STATED GOAL: Rewrite everything from the line containing "The width and height of the screenshot is (1456, 819)." down to the line containing "click(464, 545)", both lines included and requests kept, adjusting every coordinate in the answers by -76.

Item coordinate data:
_ _ _ _ _
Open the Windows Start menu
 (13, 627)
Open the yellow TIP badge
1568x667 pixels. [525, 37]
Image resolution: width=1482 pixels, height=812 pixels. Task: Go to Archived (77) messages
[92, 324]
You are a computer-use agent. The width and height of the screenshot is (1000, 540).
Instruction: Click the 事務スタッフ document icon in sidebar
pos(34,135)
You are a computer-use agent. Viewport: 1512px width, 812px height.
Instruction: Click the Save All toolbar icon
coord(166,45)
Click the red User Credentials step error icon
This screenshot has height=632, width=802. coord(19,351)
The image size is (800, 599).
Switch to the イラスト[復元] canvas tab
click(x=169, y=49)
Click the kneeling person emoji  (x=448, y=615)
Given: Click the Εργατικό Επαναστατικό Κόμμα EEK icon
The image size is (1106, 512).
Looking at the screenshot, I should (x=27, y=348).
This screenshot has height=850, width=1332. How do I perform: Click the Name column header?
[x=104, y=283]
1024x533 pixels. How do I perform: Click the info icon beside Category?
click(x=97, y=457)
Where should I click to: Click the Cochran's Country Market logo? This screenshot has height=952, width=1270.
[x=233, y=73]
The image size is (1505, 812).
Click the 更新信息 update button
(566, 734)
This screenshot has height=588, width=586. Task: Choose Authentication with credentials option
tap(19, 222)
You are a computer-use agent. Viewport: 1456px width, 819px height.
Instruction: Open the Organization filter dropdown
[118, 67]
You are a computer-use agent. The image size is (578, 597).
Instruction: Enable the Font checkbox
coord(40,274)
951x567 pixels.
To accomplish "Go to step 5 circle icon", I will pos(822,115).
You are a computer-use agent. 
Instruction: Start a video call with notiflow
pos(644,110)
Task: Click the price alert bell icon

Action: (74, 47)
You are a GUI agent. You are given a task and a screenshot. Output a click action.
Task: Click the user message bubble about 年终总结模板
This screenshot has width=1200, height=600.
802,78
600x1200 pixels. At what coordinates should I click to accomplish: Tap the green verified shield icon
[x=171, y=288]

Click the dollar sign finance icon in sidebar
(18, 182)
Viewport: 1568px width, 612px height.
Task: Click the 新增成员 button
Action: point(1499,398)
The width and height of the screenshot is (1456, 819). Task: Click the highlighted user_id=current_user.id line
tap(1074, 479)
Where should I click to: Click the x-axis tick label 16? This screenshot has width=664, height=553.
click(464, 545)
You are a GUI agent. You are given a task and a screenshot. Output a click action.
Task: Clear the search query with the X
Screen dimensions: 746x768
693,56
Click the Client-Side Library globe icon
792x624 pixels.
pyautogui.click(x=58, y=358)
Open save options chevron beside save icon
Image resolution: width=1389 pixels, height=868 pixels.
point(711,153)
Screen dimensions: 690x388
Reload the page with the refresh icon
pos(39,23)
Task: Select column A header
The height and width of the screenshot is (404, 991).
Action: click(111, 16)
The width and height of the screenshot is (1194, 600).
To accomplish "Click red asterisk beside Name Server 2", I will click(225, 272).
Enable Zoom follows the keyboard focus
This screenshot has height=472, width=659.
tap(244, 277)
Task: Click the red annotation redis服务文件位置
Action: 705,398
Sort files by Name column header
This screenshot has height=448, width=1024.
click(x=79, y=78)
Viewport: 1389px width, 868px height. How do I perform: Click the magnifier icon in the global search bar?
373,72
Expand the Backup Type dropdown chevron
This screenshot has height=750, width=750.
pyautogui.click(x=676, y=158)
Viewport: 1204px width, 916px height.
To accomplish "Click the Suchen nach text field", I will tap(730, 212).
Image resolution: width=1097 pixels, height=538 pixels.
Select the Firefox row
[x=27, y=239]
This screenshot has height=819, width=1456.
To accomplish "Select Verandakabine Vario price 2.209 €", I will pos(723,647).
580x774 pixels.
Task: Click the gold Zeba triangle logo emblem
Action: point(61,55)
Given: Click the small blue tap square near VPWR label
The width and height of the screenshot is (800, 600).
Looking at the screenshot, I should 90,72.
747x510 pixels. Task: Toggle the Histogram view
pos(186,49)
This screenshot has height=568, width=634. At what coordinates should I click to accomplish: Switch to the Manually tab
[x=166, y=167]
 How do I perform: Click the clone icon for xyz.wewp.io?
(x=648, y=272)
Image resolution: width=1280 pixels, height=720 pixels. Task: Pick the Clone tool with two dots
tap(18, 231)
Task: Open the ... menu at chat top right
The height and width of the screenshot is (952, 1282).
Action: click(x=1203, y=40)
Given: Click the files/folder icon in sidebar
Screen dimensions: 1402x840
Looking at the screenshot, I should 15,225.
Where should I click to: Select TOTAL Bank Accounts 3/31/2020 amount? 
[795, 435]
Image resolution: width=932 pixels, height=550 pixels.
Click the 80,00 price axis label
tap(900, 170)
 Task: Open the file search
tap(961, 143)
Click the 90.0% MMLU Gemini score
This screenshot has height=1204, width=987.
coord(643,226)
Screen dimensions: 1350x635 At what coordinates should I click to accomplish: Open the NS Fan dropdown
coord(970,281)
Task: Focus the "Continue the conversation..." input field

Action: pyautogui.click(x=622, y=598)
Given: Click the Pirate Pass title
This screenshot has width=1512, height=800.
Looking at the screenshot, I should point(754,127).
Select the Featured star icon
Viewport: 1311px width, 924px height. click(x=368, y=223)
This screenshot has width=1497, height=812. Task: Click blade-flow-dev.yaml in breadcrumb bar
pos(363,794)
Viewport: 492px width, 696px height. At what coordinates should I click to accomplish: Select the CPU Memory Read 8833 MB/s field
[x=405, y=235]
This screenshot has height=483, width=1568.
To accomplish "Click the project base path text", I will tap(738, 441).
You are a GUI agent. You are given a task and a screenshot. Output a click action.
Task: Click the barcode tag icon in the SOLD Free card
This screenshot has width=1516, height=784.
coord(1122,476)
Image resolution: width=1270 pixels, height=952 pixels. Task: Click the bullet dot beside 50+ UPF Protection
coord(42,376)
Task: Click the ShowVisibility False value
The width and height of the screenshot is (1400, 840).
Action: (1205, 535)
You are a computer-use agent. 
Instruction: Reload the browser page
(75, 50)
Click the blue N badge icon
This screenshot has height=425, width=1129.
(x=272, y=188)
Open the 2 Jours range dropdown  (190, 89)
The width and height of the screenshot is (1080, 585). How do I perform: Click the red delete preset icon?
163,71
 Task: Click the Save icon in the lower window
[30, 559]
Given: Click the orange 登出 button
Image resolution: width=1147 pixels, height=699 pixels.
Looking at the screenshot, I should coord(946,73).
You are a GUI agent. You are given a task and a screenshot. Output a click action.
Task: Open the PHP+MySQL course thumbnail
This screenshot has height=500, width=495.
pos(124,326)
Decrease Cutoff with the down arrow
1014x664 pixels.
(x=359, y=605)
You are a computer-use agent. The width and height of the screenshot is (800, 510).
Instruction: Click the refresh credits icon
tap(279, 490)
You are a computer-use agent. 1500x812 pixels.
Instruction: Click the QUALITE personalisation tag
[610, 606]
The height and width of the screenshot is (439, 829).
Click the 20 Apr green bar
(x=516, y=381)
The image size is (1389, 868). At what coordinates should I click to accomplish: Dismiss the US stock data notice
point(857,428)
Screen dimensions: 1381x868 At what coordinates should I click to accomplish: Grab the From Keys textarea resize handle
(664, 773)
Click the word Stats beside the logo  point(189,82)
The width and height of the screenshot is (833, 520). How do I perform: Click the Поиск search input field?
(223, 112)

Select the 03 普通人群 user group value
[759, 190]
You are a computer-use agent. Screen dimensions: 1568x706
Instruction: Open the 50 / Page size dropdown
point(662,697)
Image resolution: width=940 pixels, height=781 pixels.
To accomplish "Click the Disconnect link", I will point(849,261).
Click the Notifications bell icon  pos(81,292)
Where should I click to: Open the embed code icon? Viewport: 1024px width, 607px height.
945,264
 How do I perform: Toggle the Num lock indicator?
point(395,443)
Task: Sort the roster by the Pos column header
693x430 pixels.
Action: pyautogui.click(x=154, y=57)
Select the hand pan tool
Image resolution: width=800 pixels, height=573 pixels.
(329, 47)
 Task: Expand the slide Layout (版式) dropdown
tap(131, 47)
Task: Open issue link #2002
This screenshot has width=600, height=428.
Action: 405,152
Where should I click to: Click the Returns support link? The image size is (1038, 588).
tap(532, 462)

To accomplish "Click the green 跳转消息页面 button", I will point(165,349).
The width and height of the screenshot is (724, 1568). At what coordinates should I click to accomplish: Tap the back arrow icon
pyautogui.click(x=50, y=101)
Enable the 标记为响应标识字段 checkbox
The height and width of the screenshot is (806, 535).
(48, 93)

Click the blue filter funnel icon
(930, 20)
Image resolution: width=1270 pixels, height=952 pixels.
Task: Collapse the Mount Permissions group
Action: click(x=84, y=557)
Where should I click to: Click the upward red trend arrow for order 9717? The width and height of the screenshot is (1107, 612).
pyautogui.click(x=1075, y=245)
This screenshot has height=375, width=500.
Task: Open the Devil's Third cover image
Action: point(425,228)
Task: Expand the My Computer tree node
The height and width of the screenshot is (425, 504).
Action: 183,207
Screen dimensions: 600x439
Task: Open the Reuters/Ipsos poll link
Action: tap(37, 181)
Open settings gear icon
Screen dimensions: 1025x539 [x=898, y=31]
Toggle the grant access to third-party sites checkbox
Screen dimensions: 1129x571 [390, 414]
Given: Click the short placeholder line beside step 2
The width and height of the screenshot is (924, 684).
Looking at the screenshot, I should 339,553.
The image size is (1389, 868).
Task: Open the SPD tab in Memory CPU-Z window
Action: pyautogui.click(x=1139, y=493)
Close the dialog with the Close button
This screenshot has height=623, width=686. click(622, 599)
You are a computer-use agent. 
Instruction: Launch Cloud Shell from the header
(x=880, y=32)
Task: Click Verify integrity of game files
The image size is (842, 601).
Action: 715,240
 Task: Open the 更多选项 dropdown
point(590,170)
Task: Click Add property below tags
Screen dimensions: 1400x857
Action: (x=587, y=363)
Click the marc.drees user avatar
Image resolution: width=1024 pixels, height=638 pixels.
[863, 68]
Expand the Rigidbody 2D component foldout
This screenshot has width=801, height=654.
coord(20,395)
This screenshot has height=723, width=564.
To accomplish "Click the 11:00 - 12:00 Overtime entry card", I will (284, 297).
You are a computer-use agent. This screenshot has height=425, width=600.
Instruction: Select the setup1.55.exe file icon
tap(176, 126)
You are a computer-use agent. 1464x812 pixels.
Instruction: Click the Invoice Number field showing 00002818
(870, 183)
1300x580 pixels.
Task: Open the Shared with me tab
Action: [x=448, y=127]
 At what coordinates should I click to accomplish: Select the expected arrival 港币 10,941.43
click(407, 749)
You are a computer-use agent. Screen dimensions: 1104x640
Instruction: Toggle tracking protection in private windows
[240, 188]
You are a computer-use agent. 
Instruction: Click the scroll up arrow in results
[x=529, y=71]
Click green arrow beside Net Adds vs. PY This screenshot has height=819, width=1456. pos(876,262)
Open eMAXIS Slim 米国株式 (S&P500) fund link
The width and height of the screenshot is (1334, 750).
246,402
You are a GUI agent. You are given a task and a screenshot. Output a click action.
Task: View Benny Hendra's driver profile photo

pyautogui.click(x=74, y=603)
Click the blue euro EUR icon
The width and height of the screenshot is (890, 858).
_ _ _ _ _
FULL SOLUTION:
The width and height of the screenshot is (1456, 819). Task: Click the highlighted user_id=current_user.id line
tap(998, 403)
Where should I click to: Click the x-axis tick label 16? This screenshot has width=664, height=553.
click(388, 469)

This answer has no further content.